WHAT YOU NEED TO DO: What you return must match the records exactly, except that the pictures are gone.

■ ■ ■ ■ ■

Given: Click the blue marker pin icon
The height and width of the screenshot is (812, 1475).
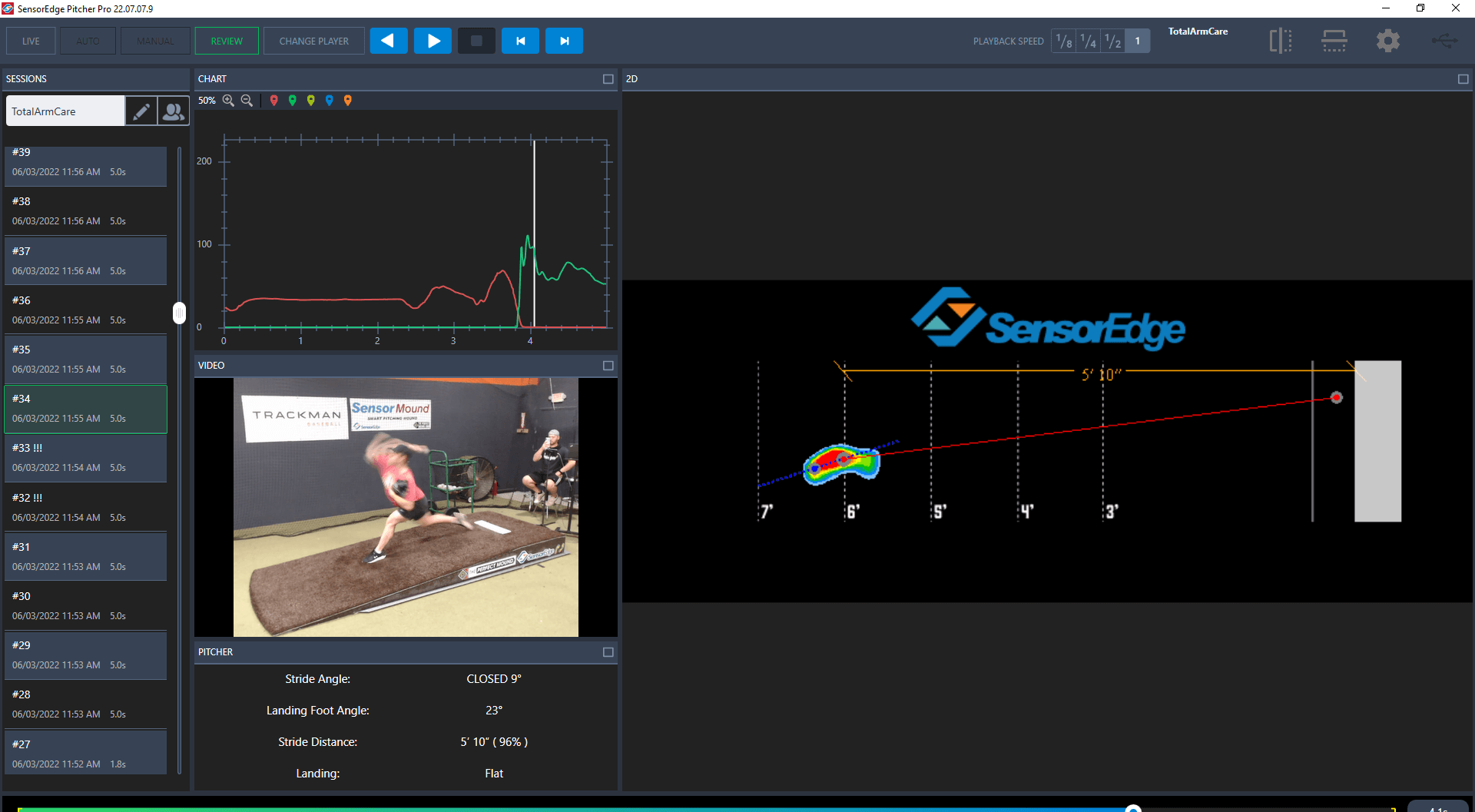Looking at the screenshot, I should pyautogui.click(x=329, y=101).
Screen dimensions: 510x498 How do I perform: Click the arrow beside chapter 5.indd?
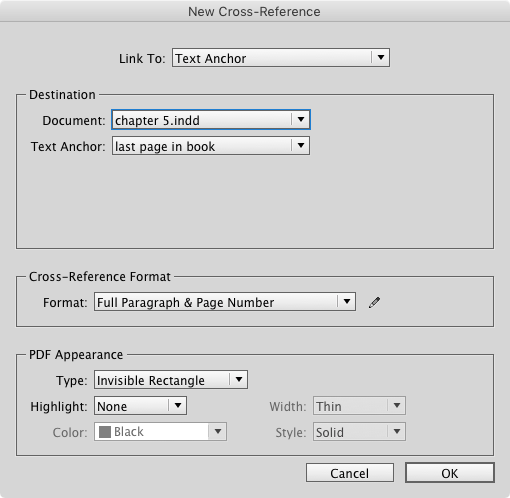(301, 119)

■ ■ ■ ■ ■

FINAL ANSWER:
Given: Click the blue marker pin icon
The height and width of the screenshot is (812, 1475).
Looking at the screenshot, I should pyautogui.click(x=329, y=101).
Screen dimensions: 510x498 How do I perform: Click the arrow beside chapter 5.indd?
(301, 119)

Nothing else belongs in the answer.